If you’re a salesperson you can stop selling. If you’re a cook, you can probably stop cooking unless you’re like eating in a restaurant. But I don’t know about you, but I might see a billboard when I’m out driving and be like, oh, who designed that billboard? That’s not very effective, or I see a piece of marketing or I get a mailer or I click an ad or I’m scrolling on my phone. The marketing brain is always working –– and so to save yourself, you need to be intentional about not always doing marketing. 

My partner hates it because we’ll go on vacation and as an event person, you’ll probably go to an event or a concert – and as someone who also plans events and concerts, sometimes it’s common to think oh, that barricade is probably supposed to be there, or this room is kind of bizarre. So yeah, intentionally turning off the marketing brain can be very hard. And even after 15 years in the industry, I still struggle.

What are you excited about or looking forward to? 

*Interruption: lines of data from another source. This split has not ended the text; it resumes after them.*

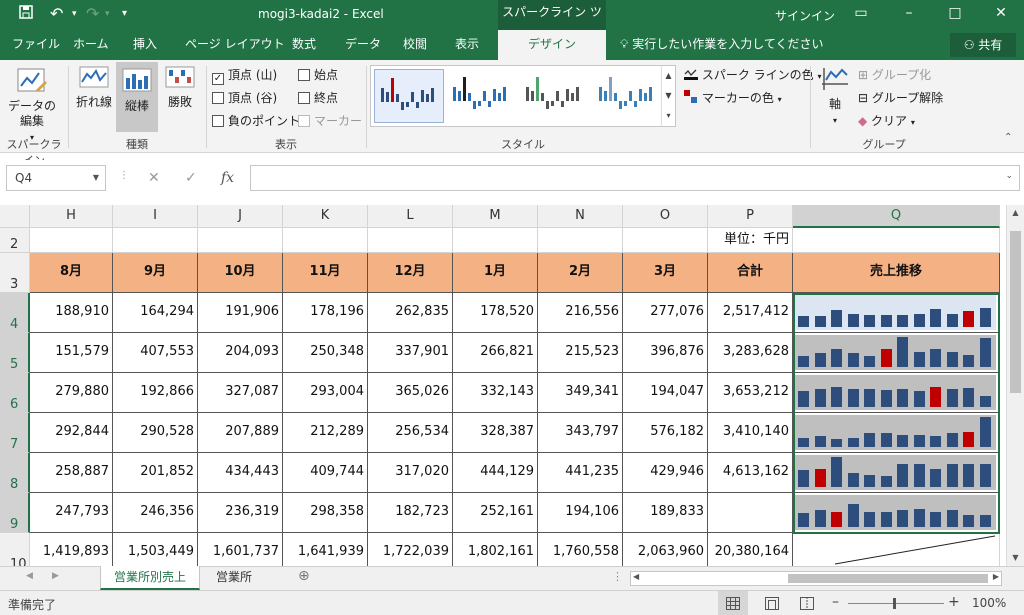 The height and width of the screenshot is (615, 1024). What do you see at coordinates (235, 45) in the screenshot?
I see `tab-page-layout: ページ レイアウト` at bounding box center [235, 45].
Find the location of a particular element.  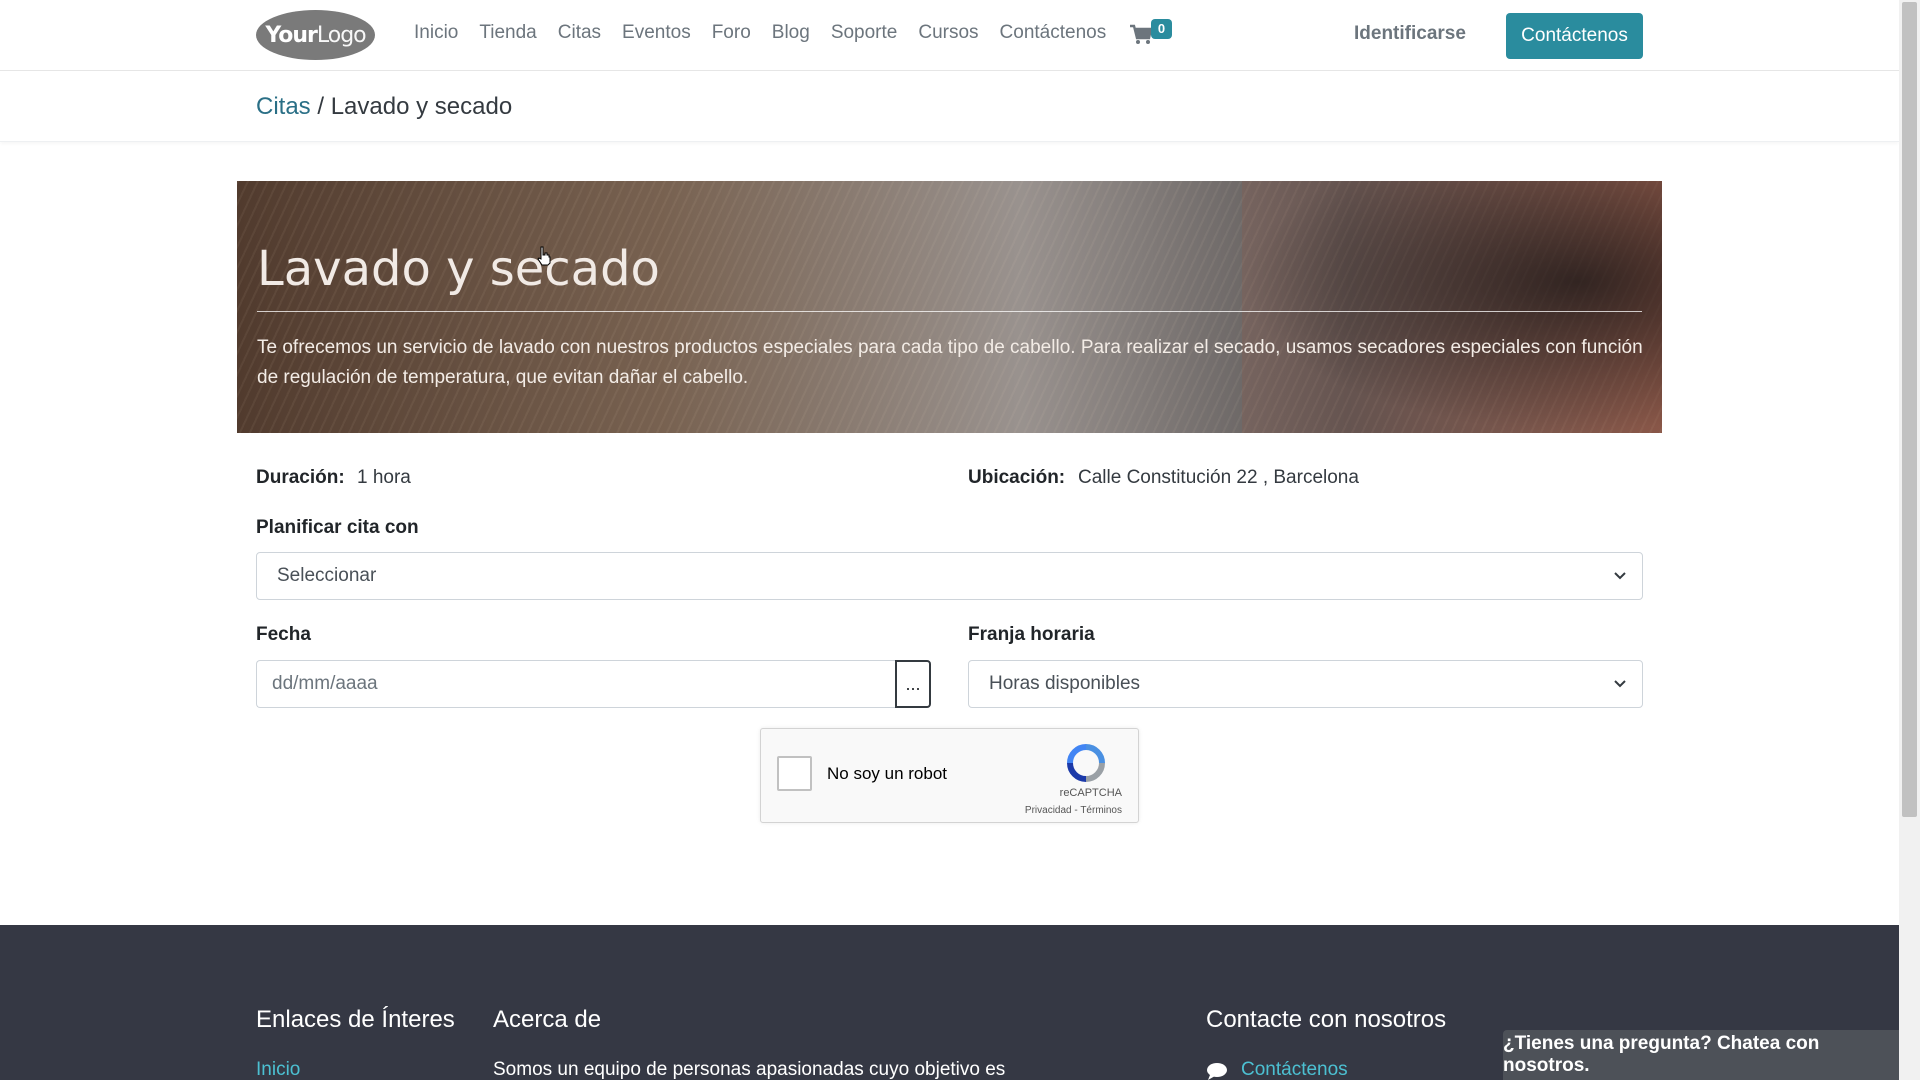

date-placeholder: dd/mm/aaaa is located at coordinates (325, 684).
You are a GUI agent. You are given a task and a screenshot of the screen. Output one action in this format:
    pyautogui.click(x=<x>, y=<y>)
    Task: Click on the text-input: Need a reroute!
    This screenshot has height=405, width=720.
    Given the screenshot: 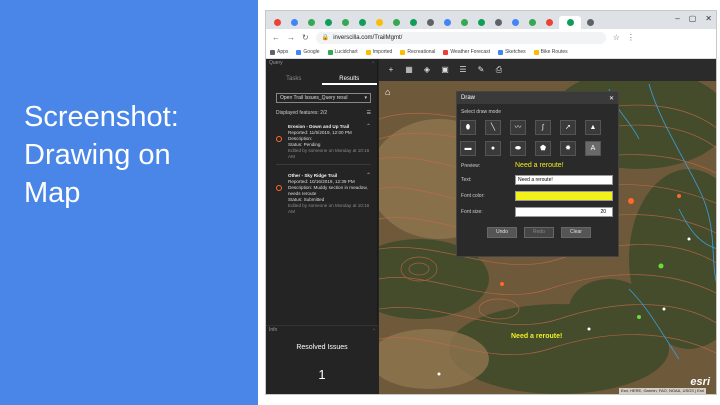 What is the action you would take?
    pyautogui.click(x=564, y=180)
    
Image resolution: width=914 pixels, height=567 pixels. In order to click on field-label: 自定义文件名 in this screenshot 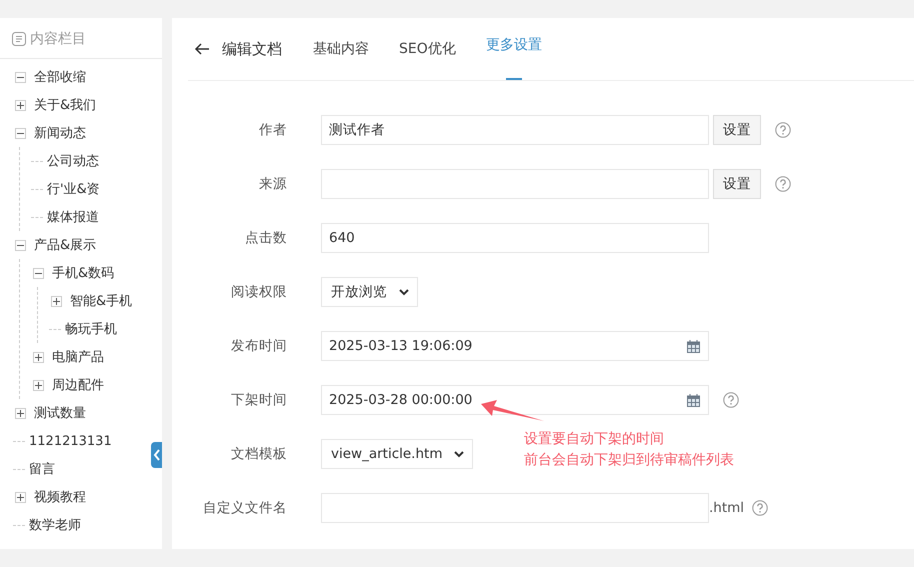, I will do `click(244, 508)`.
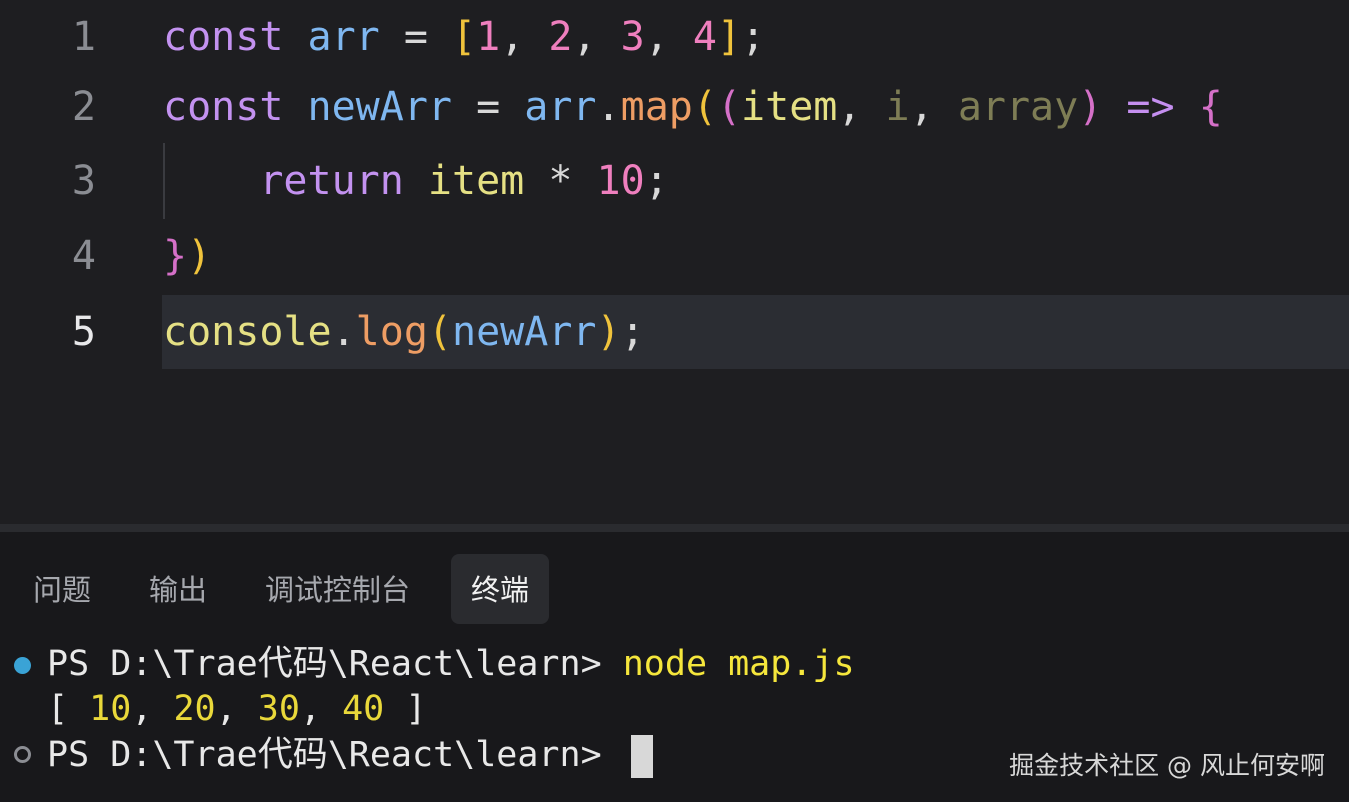 The width and height of the screenshot is (1349, 802). Describe the element at coordinates (738, 664) in the screenshot. I see `terminal-command: node map.js` at that location.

I am most excited to go to conferences, which sounds weird, but the IFEA conference is coming up in September in beautiful McAllen, Texas. We haven’t had one since 2019, so I’m really excited to go to IFEA to not just market and sell TINT and do all that stuff, but to see friends from the events and industry that I haven’t seen in person in a long time.

And it’s one thing to be on webinars or our monthly affinity calls, but I’m really excited to go share a beer and commiserate or celebrate, or just reconnect with folks that – like I said – I haven’t seen since 2019.